In Harmonium

Being in the main the musings of a Symbolic Anthropologist

What’s in a word?

Posted By on February 25, 2007

I recently became aware of a fascinating post on the TrueSpeak Institute’s web site entitled Irhabi Murderdom not Jihadi Martyrdom.  The author, Jim Guirard, quite rightly points out that within Islam the concept of “terrorist” Irhab not only exists, but is related to he concept of “unholy war” (Haribah).  And yet, as he notes, this word is not used to describe the radical Islamists who trace their lineage back to the Muslim Brotherhood by anyone in the West.

What a fascinating point!
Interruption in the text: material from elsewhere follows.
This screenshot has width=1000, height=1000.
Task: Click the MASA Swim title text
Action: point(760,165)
In effect, every Western politician, news outlet, etc. is not talking about “terrorists”, but about “Holy Warriors”; in effect, granting the semantic battlefield to the enemy!  To use a parallel that more in the West are familiar with, how would we have reacted to a discussion of Nazi policies if we had called them “The Freedom Fighting armies of the German people”?

Many years ago, the great Polish theoretician Alfred Korzybski wrote about what he called “semantic reactions”.  A “semantic reaction” is, in its simplest form, a “gut reaction” to a stimulus (usually symbolic).  Politicians and, especially, their pollsters, are intimately familiar with this concept – remember Monica Lewinski and President Clinton’s 7 months of silence? Anthropologists, both Linguistic Anthropologists and Symbolic Anthropologists are also aware of this concept – we use it to build and describe “semantic webs” or “networks of meaning” within a culture or sub-culture.

The time has come to call a spade a spade or, in this case, a terrorist an Irhabi.